■ **Problem description**: Using the material below, print the line that contains "Task: Click the purple Accenture logo", the line that contains "You are a computer-use agent. The image size is (1525, 784).", and every line in between, exactly and nothing else.

■ **Task inputs**:
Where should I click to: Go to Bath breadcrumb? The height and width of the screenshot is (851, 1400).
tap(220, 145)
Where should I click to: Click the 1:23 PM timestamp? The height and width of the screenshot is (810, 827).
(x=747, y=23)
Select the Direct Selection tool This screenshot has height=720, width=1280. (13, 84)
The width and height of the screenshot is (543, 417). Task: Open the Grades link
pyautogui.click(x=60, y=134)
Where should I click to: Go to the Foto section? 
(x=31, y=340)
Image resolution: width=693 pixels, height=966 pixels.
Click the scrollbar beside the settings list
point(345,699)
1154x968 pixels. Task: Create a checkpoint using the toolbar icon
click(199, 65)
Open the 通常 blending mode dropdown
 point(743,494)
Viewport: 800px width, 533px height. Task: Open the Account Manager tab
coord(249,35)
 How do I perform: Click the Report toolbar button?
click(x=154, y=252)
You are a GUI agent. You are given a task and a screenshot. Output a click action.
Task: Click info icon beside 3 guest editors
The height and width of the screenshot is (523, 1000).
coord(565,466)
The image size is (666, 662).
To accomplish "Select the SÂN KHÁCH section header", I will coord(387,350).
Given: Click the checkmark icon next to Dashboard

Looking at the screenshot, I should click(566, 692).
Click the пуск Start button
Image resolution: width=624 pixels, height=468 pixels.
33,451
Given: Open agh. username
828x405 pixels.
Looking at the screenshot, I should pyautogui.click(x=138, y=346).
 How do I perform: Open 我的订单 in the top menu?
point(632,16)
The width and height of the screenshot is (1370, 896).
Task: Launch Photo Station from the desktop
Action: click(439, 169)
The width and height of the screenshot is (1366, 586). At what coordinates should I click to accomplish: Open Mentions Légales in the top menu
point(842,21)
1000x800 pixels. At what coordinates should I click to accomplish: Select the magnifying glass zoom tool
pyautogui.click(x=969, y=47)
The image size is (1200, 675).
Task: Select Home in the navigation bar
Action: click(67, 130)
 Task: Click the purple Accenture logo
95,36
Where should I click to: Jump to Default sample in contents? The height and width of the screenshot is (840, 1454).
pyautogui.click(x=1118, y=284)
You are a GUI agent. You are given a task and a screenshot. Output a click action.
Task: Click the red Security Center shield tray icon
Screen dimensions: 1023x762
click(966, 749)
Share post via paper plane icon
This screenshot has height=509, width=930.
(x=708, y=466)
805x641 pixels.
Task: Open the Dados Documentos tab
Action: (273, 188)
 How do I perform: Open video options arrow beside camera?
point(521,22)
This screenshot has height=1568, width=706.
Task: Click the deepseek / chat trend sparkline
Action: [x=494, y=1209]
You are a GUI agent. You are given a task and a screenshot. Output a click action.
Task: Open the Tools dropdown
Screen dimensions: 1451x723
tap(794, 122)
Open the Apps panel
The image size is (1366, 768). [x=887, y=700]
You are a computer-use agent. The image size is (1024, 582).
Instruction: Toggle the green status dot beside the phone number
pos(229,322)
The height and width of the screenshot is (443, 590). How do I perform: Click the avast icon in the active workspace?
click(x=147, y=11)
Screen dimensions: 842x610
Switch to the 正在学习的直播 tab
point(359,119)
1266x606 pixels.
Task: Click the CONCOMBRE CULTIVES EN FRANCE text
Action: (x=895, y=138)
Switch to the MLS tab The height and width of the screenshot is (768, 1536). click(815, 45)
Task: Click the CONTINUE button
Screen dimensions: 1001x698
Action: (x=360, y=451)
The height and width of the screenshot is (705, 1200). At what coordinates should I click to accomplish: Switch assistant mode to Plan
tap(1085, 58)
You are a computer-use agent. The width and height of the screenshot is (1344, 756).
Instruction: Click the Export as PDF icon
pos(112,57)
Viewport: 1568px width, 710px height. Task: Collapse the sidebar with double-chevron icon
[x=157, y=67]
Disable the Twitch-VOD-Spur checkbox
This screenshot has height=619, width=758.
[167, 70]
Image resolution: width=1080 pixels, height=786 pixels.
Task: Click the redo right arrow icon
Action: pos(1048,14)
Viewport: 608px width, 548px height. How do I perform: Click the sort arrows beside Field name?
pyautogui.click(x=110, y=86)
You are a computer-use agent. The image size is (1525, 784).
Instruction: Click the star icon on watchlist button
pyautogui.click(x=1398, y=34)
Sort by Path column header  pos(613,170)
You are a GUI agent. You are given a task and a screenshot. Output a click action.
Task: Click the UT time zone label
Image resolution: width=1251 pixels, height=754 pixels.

■ **Final answer**:
 Task: Click the purple Accenture logo
95,36
Where should I click to: Jump to Default sample in contents? The height and width of the screenshot is (840, 1454).
pyautogui.click(x=1118, y=284)
You are a GUI agent. You are given a task and a screenshot. Output a click action.
Task: Click the red Security Center shield tray icon
Screen dimensions: 1023x762
click(966, 749)
Share post via paper plane icon
This screenshot has height=509, width=930.
(x=708, y=466)
805x641 pixels.
Task: Open the Dados Documentos tab
Action: (273, 188)
 How do I perform: Open video options arrow beside camera?
point(521,22)
This screenshot has height=1568, width=706.
Task: Click the deepseek / chat trend sparkline
Action: [x=494, y=1209]
You are a GUI agent. You are given a task and a screenshot. Output a click action.
Task: Open the Tools dropdown
Screen dimensions: 1451x723
tap(794, 122)
Open the Apps panel
The image size is (1366, 768). [x=887, y=700]
You are a computer-use agent. The image size is (1024, 582).
Instruction: Toggle the green status dot beside the phone number
pos(229,322)
The height and width of the screenshot is (443, 590). How do I perform: Click the avast icon in the active workspace?
click(x=147, y=11)
Screen dimensions: 842x610
Switch to the 正在学习的直播 tab
point(359,119)
1266x606 pixels.
Task: Click the CONCOMBRE CULTIVES EN FRANCE text
Action: (x=895, y=138)
Switch to the MLS tab The height and width of the screenshot is (768, 1536). click(815, 45)
Task: Click the CONTINUE button
Screen dimensions: 1001x698
Action: (x=360, y=451)
The height and width of the screenshot is (705, 1200). At what coordinates should I click to accomplish: Switch assistant mode to Plan
tap(1085, 58)
You are a computer-use agent. The width and height of the screenshot is (1344, 756).
Instruction: Click the Export as PDF icon
pos(112,57)
Viewport: 1568px width, 710px height. Task: Collapse the sidebar with double-chevron icon
[x=157, y=67]
Disable the Twitch-VOD-Spur checkbox
This screenshot has height=619, width=758.
[167, 70]
Image resolution: width=1080 pixels, height=786 pixels.
Task: Click the redo right arrow icon
Action: pos(1048,14)
Viewport: 608px width, 548px height. How do I perform: Click the sort arrows beside Field name?
pyautogui.click(x=110, y=86)
You are a computer-use agent. The image size is (1525, 784).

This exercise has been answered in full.